Data for locating visible targets:
○ ○ ○

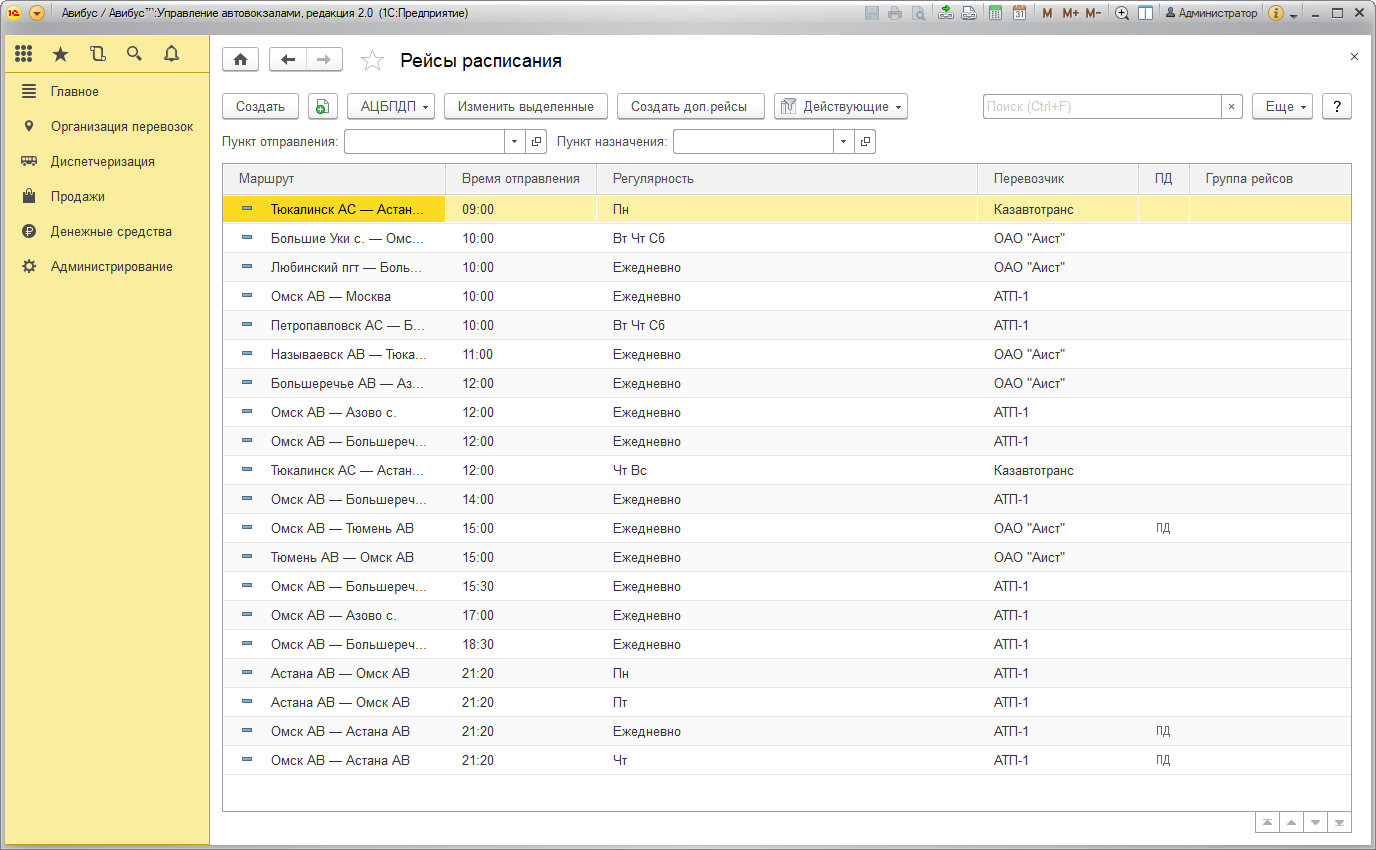Screen dimensions: 1376x850
Task: Click the Создать button
Action: tap(260, 107)
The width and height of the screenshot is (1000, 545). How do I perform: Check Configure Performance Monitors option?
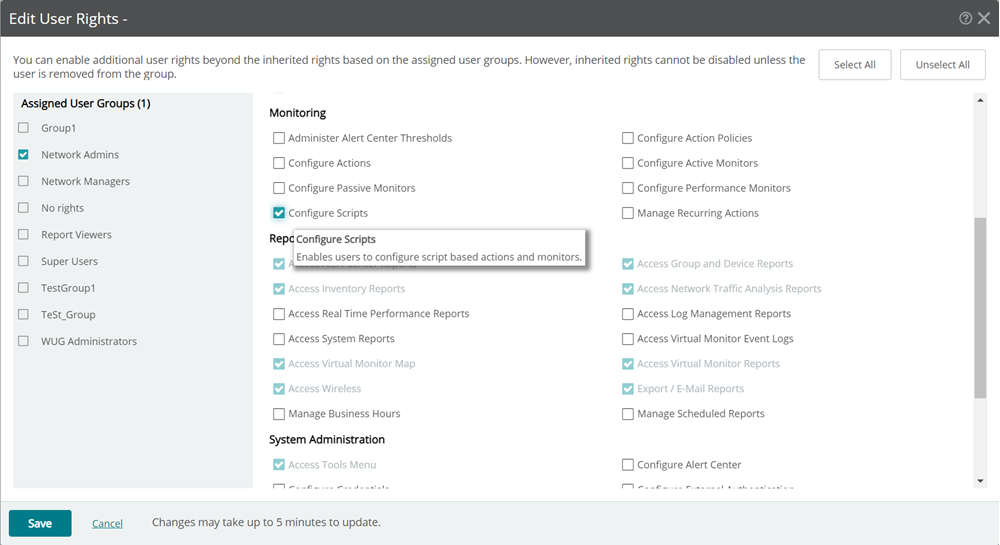628,188
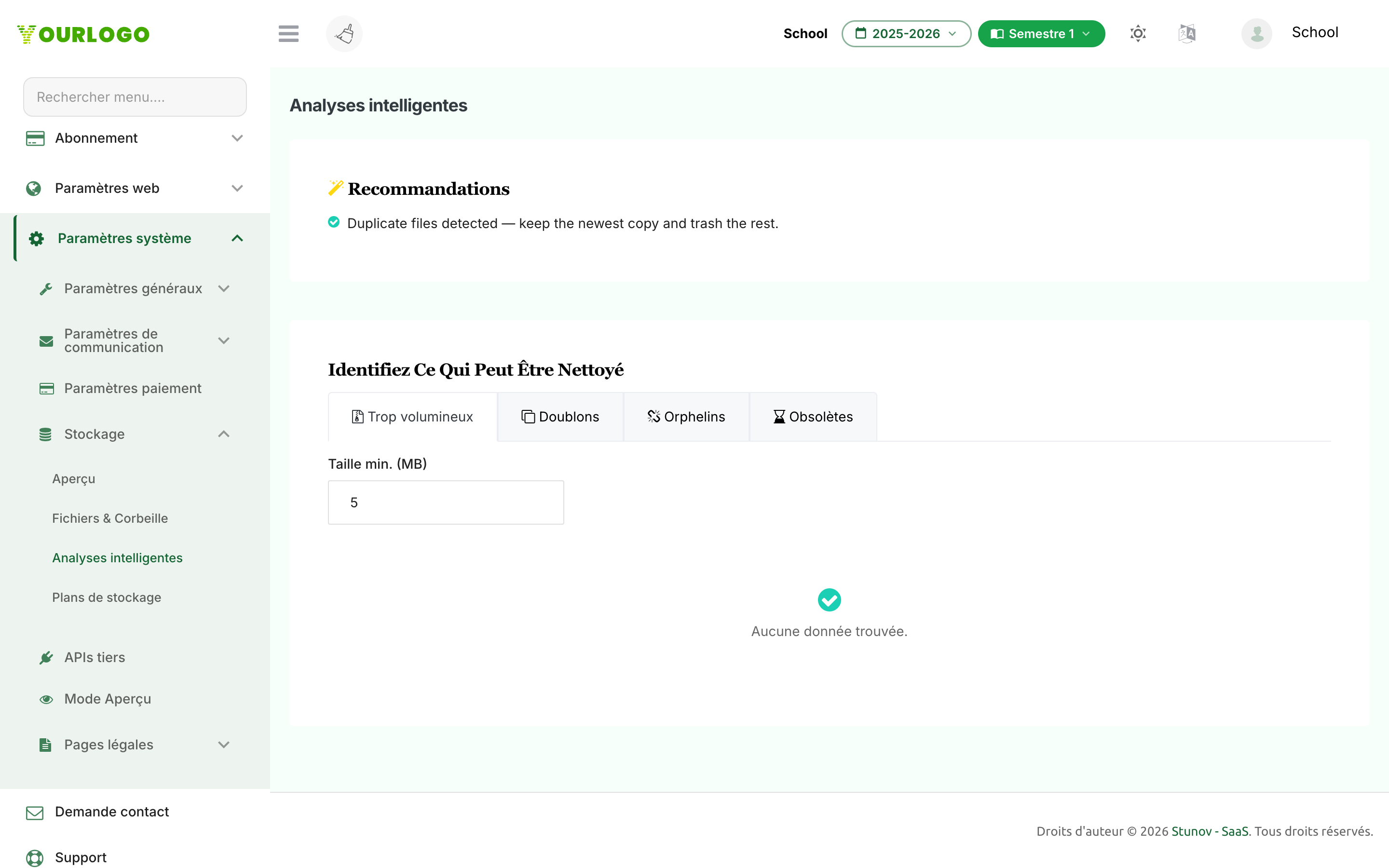The height and width of the screenshot is (868, 1389).
Task: Collapse the Paramètres système section
Action: 135,238

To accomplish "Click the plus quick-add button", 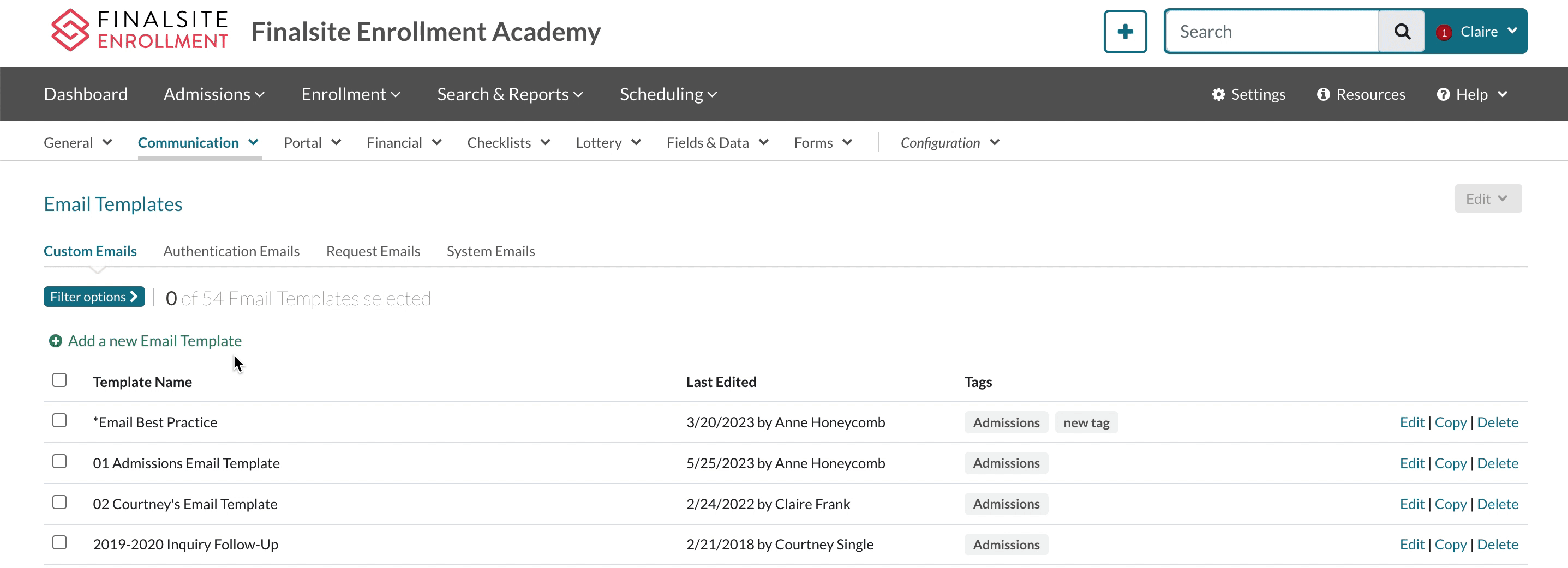I will point(1125,32).
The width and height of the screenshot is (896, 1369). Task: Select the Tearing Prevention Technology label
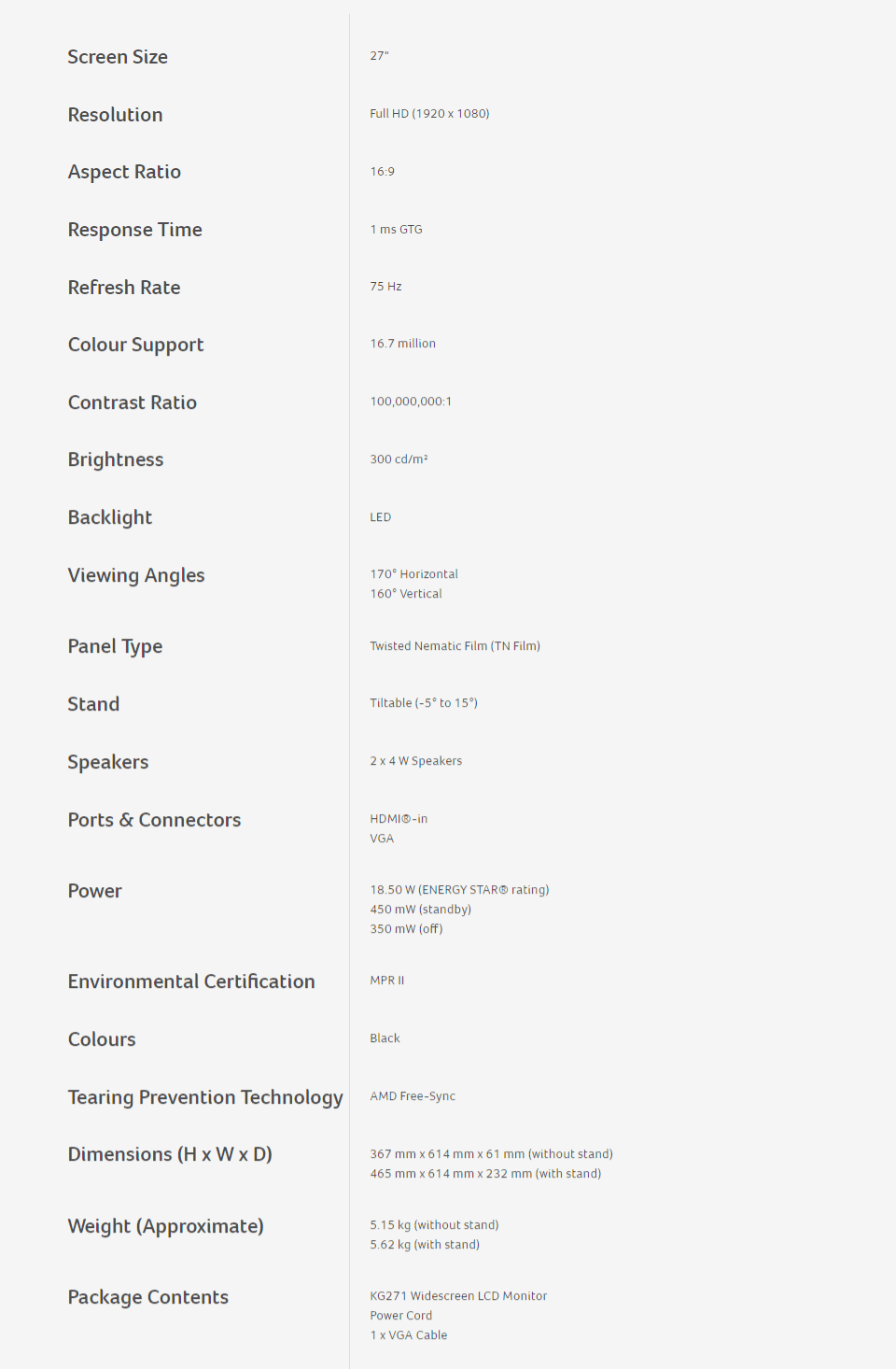tap(205, 1097)
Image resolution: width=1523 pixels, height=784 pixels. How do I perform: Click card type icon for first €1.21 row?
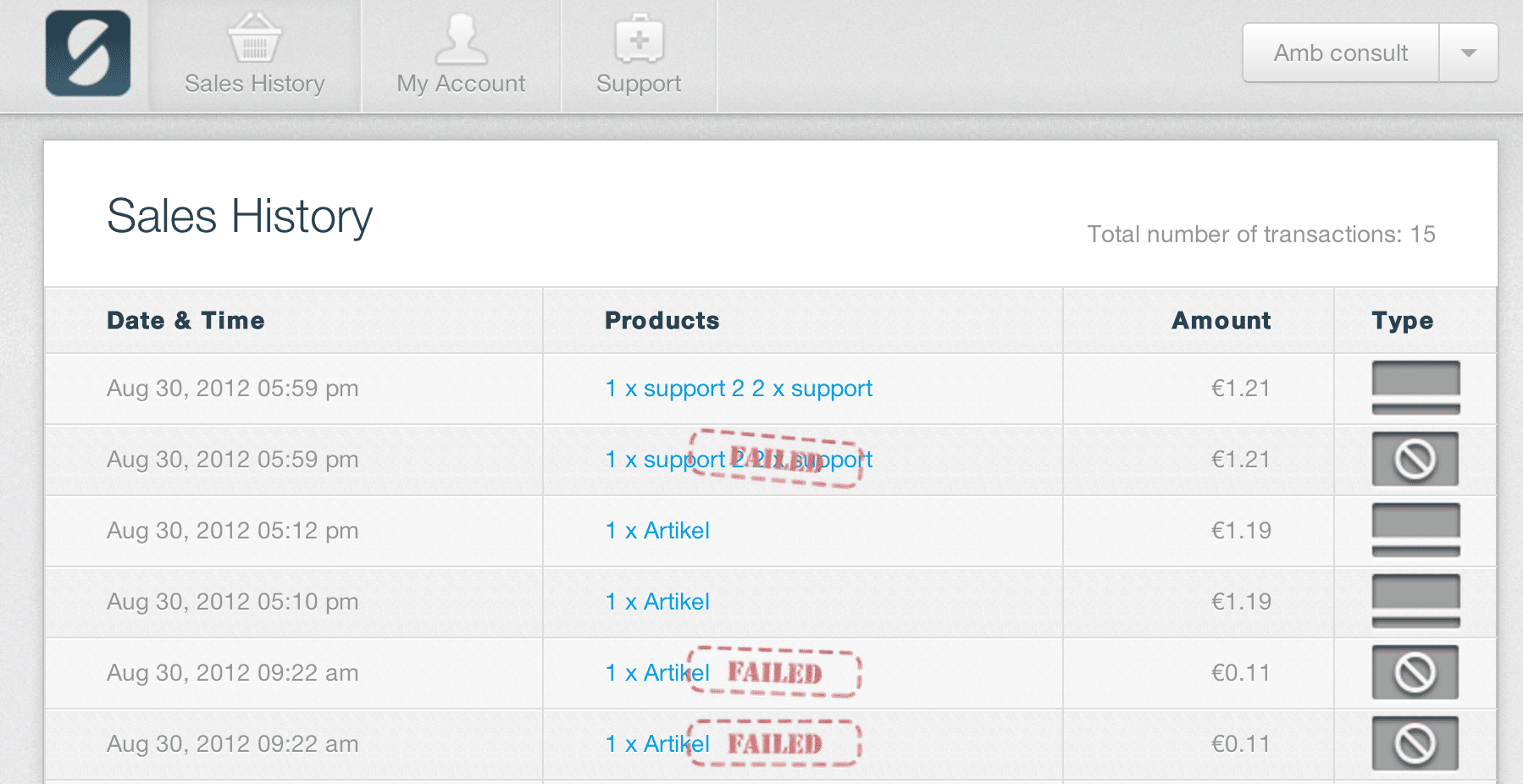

○ ○ ○

● **Aim of the task**:
Quote the stretch of the material from its start through the line containing "Action: 135,238", with both ends included. Leave the pictures out.

● **Correct output**:
Screen dimensions: 1376x850
Task: Click the Создать button
Action: tap(260, 107)
The width and height of the screenshot is (1000, 545). How do I perform: Check Configure Performance Monitors option?
628,188
The height and width of the screenshot is (868, 1389).
Task: Collapse the Paramètres système section
Action: 135,238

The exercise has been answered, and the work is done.